My mother has two odd little men of terra cotta
and iron, adorning the lawn. The terra cotta figure, given to her by a
well known poet, she named Zaccheus because he was small of stature.
Then she acquired the iron figure, which has a shockingly Rabelaisian
cast of countenance. Mother liked him from the start but was perplexed
as to a name. She thought him unworthy of any Bible name but figured
that she could fall back on the Apocrypha. This she did, and the little
iron man was named Tobit. The following is Tobit’s own modest appraisal
of himself, “I, Tobit, have walked all the days of my life in the way of
truth and justice, and I did many alms deeds to my brethren.” Frankly
our Tobit does not look like that kind of man, but you never can tell.
My mother’s chief pride is her Ebenezer pile.

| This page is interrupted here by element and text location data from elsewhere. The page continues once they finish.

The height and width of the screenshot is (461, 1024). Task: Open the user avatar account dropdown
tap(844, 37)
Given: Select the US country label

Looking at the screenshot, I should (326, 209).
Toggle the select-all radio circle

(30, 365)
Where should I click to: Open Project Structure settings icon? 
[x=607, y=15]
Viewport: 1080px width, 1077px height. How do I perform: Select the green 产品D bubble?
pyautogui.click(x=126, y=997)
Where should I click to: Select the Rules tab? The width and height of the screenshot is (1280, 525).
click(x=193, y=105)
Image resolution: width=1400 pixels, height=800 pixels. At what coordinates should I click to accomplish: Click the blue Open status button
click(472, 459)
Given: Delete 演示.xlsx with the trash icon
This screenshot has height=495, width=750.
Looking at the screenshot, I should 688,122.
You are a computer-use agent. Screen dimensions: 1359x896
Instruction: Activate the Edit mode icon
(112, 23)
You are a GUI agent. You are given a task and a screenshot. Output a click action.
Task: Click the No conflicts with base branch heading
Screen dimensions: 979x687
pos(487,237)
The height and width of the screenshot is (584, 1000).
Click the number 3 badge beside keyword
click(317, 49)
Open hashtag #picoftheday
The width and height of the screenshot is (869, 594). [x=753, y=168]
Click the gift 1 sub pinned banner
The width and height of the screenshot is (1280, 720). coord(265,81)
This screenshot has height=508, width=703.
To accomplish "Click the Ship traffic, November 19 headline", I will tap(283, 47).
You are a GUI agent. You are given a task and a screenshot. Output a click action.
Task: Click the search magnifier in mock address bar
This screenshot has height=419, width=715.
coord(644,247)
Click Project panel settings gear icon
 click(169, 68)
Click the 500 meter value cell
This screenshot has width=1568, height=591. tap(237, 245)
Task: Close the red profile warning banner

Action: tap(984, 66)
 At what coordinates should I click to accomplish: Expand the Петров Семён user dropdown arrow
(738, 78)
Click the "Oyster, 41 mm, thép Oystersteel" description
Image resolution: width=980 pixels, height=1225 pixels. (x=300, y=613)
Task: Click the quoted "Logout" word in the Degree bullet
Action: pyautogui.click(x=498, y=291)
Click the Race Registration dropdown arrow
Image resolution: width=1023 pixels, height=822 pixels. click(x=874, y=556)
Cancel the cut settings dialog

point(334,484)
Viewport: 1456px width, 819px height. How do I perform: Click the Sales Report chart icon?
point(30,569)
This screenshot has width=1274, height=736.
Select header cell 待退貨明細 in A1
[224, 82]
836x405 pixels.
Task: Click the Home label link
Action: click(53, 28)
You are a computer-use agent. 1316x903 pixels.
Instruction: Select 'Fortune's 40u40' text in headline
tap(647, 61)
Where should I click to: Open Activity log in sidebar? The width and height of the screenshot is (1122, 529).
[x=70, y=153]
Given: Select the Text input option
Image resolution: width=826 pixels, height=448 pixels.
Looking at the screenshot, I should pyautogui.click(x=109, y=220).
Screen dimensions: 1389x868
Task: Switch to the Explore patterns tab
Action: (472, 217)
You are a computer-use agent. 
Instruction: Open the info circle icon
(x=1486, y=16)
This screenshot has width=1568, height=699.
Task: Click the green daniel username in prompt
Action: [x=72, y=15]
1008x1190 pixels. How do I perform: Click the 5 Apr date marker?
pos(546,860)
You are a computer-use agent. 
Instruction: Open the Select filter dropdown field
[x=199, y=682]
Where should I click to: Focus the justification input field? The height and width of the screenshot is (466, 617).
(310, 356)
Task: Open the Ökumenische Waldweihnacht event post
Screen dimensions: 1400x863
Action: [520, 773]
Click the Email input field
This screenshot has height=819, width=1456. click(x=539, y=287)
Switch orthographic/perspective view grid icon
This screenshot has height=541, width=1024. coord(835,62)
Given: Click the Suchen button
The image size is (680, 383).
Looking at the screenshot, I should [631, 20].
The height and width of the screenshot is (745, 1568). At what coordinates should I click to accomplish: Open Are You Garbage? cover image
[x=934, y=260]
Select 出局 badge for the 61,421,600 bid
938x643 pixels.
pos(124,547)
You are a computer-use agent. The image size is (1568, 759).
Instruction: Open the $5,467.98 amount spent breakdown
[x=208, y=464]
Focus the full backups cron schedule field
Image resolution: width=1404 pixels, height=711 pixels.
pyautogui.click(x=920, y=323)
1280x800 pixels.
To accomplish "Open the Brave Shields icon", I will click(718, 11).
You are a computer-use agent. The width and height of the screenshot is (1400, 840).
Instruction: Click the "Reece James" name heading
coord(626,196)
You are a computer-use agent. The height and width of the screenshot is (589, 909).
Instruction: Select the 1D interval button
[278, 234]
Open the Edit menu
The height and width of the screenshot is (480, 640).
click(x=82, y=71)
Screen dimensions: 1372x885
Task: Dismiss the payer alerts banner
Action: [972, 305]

Recalling that Samuel set up a stone to commemorate a victory over the
Philistines and called it Ebenezer, meaning “Hitherto hath the Lord led
us,” she set up a similar stone at the entrance to the grounds. I do not
know what victory it commemorates unless it is man’s victory over the
pernicious Cape Cod mosquito, which is now little more than a swinging
memory. My mother makes it a social requirement that every visitor to
her Cape Cod home shall add a stone to the Ebenezer pile and no one ever
refuses. The pile grows year by year.
My visions have become the realities of today but
perhaps a hundred years from now some dweller in this house will be
seeing visions of my generation and will be writing down amusing
anecdotes about our life in the motor car and radio age. The visions
move in slow procession through the ages but the old house lingers on
and lends its kindly shelter to all who come beneath its roof.